Nichts gegen „Public Viewing“ und „Merchandising“. Gemessen an der übertriebenen Zurückhaltung der Wagner-Festspiele in der Vergangenheit, sind das eher Nachholmaßnahmen. Auch die verspätete Einladung an Hans Neuenfels, der den Aufführungsreigen in diesem Jahr mit einem neuen „Lohengrin“ eröffnet, gehört dazu. Wie der junge Andris Nelsons die silberblauen Wunderklänge des Vorspiels in den unerhörtesten Resonanzraum der Musikgeschichte zaubern wird, ist allerdings wohl die spannendere Frage als die nach Neuenfels Sicht auf den Schwanenritter, die man so früher oder später wahrscheinlich auch anderswo sehen würde. Das Bayreuth-Debüt des Ausnahmetenors Jonas Kaufmann wird bestimmt „mit Spannung erwartet“, sein zart-inniger „Lohengrin“ war aber schon in München zu hören. Wer darüber die Nase rümpft, verkennt die realen Verhältnisse des Marktes und dass auch Bayreuth längst dessen Bedingungen unterliegt.

Auf dem Grünen Hügel sind schon lange nicht mehr die weltbesten und „geeignetsten“ Sänger zu hören, was vor allem damit zu tun, dass das Plus an Nimbus, das Auftritte auf dem Grünen Hügel verheißen, das Minus an Gage nicht mehr ausgleichen kann: Es ist hier durchaus weniger zu verdienen. Auch die Bereitschaft der geeignetsten Orchestermusiker, ihren Sommerurlaub im Bayreuther Graben zu verbringen, scheint zu schwinden. Nach dem Tod des Prinzipals Wolfgang, dem viele sich noch persönlich verpflichtet fühlten, könnte sich diese Tendenz verschärfen.
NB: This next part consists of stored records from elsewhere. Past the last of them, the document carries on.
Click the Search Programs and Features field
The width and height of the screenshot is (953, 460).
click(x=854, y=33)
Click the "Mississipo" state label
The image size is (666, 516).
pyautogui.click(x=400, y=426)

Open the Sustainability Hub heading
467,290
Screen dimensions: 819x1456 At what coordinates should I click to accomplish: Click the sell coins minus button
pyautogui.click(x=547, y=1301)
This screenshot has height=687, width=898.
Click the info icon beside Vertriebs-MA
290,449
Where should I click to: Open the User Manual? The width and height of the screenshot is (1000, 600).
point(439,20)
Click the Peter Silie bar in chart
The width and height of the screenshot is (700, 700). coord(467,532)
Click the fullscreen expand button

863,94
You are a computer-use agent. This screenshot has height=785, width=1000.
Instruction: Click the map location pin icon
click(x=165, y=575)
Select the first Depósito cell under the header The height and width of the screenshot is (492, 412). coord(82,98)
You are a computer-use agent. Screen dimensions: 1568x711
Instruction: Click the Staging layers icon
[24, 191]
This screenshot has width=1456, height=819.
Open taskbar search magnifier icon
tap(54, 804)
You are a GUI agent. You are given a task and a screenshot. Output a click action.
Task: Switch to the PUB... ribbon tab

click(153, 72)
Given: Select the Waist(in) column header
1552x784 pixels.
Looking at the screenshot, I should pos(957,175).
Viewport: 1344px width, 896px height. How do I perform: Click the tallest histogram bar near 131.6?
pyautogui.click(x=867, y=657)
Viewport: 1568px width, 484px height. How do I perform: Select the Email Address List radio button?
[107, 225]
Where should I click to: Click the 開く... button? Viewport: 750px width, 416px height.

Eva und Katharina Wagner werden auf solche schwindende Bindungskraft reagieren müssen. Wie aber die Einmaligkeit der kühnsten aller Festspiele erhalten, wenn die Marktkräfte der Globalisierung und des Mainstream mächtig dagegenstehen?

Mittelmäßigkeit kann gar nichts retten

Wer nach wie vor jeden Platz zehnfach verkaufen könnte, muss sich um „Quoten“ nicht kümmern. Eben das aber eröffnet einen heutzutage unerhörten Spielraum für Kunst – von dem sich selbst in Salzburg nur träumen lässt. Zu wünschen wäre, dass die neuen Festspielleiterinnen ihre Erneuerungsarbeit nicht für erledigt hielten, wenn sich Tausende mit Wagner-T-Shirts vor Großbildwänden versammeln oder „Lohengrin“ per Livestream im Netz verfolgen – das können andere auch. Bayreuth steht nicht jenseits des Marktes; aber es könnte künstlerisch mehr riskieren.

Es ist eine Frage der Haltung. Bayreuth ist ein Wunder, und der Weg in ein neues Neu-Bayreuth sollte sich an den bisweilen hellsichtigen Schriften des Ahnen inspirieren: „Kind! Dieser Tristan wird was Furchtbares!“, schreibt Wagner im April 1859 an seine Muse Mathilde Wesendonck. „Ich fürchte die Oper wird verboten – falls durch schlechte Aufführung nicht das Ganze parodiert wird: Nur mittelmäßige Aufführungen können mich retten! Vollständig gute müssen die Leute verrückt machen ... “ Das könnte es, und Bayreuth wäre der beste Ort dafür: uns ein wenig verrückt zu machen. Uns zu erzählen, wovon wir noch keine Ahnung hatten. Dies muss uns in höchstem Maße interessieren. Mittelmäßigkeit kann dagegen gar nichts retten. Wagner wusste das selbst am besten.